Scrapping the ContactPoint database of 11 million under-18s
It's just wrong for governments to store so much about their citizens, particuarly children. Let people be judged by their actions, not prejudiced for troubled/disadvanteged childhoods.

Ok, so far, so good. Nick Clegg has done alot today in decalring his intentions and reasons why this coalition should be going ahead. Any Lib Dem supporter out there who is feeling worried about dealign with the Tories surely must agree that these points being talked about are all good things that we have bene after throught the Labour years, particuarly since Iraq triggered the increase of Labour's restrictions on civil liberties.

Sadly no date for an AV refferendum yet though, and worries being displayed in some quaters that it may take a long time getting to. We shall have to wait and see what movement is made on this.

As for the much talked about 55% rule....well it's actually pretty reasonable and too much is being made of it.

Nick Clegg said on the matter:

"That is a much lower threshold than the two-thirds required in Scottish Parliament but it strikes the right balance for our Parliament, maintaining stability, stopping parties from forcing a dissolution to serve their own interest.

"This last week, former Labour ministers who were once perfectly happy to ride roughshod over the rights of Parliament are now declaring that this is somehow an innovation which is a constitutional outrage. They are completely missing the point.

"This is a new right for Parliament, additional to the existing powers of no confidence. We are not taking away Parliament's right to throw out government. We are taking away government's right to throw out Parliament."

And I have to say I agree 100%.

So, today was a good day for Liberalism, and Nick Clegg has put forward many good proposals. Lets just hope they are acted on.

Sunday, 16 May 2010

Charles Kennedy in today's Observer

Following on from Nick Clegg in it's sister paper yesterday, the Observer today goes with Charles Kennedy having refused to vote for the coalition.

It is an admirable stance to take and important in that it was he, not Nick Clegg, that really developed the party into a political force and still remains very popular with the British public. Remember the Lib Dems won more seats in the 2005 election under Kennedy than they have now under Clegg.
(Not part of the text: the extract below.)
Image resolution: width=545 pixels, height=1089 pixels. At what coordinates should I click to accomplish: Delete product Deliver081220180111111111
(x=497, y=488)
Charles Kennedy is right to voice is concerns and it is good to see such a high profile Lib Dem doing so. If the Liberal Democrats are going to be able to manage to keep a distance between themselves and the Tories then it will be important for figures such as Charles Kennedy to continue writing articles such as this and remind people that the Lib Dems aren't just Nick Clegg and that not everyone is happy to be in a deal with the Tories.